Only the lines containing the string "agent" are needed; copy all of them from the listing.

# [Data supplied]
*** Block opens ***

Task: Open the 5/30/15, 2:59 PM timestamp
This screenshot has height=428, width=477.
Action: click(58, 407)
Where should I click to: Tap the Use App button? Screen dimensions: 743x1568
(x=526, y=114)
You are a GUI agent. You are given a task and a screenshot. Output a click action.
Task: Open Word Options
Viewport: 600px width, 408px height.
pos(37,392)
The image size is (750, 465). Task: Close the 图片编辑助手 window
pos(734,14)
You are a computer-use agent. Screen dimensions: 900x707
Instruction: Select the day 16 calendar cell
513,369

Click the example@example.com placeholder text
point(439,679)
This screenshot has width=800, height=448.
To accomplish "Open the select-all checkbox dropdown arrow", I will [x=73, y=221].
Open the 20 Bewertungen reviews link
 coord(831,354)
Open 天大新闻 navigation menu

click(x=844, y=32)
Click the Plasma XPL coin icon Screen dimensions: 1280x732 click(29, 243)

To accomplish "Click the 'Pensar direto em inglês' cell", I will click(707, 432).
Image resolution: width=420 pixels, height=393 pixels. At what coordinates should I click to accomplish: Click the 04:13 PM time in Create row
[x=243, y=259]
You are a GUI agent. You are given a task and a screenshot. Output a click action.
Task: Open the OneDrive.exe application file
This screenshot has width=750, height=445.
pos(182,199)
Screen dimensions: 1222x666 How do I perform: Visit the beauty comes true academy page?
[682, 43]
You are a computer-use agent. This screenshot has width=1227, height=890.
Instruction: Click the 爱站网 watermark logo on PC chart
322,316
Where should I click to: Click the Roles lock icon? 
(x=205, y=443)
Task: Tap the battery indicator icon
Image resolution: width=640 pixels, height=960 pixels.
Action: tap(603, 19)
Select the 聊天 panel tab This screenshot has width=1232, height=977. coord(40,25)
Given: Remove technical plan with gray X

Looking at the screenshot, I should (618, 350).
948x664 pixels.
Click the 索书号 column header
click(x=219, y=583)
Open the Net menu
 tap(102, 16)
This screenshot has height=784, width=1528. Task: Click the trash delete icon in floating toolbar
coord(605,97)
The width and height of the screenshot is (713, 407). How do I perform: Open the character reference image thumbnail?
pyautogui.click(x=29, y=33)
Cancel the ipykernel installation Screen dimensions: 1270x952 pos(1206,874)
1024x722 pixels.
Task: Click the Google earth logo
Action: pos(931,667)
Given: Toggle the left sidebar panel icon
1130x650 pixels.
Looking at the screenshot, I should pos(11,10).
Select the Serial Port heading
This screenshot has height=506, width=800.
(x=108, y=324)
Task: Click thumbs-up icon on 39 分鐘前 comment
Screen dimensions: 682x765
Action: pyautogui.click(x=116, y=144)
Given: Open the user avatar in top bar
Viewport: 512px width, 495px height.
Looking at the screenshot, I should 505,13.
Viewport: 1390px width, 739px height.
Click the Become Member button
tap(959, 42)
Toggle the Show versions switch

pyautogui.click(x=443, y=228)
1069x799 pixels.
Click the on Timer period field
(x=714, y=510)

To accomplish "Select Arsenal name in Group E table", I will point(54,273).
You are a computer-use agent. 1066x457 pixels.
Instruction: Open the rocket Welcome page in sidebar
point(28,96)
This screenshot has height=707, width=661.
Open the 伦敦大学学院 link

*** Block closes ***

# [Task response]
You are a GUI agent. You are given a task and a screenshot. Output a click action.
You are a computer-use agent. Screen dimensions: 900x707
You are a GUI agent. You are given a task and a screenshot. Output a click action.
You are a computer-use agent. This screenshot has width=1227, height=890.
You are a computer-use agent. 1066x457 pixels.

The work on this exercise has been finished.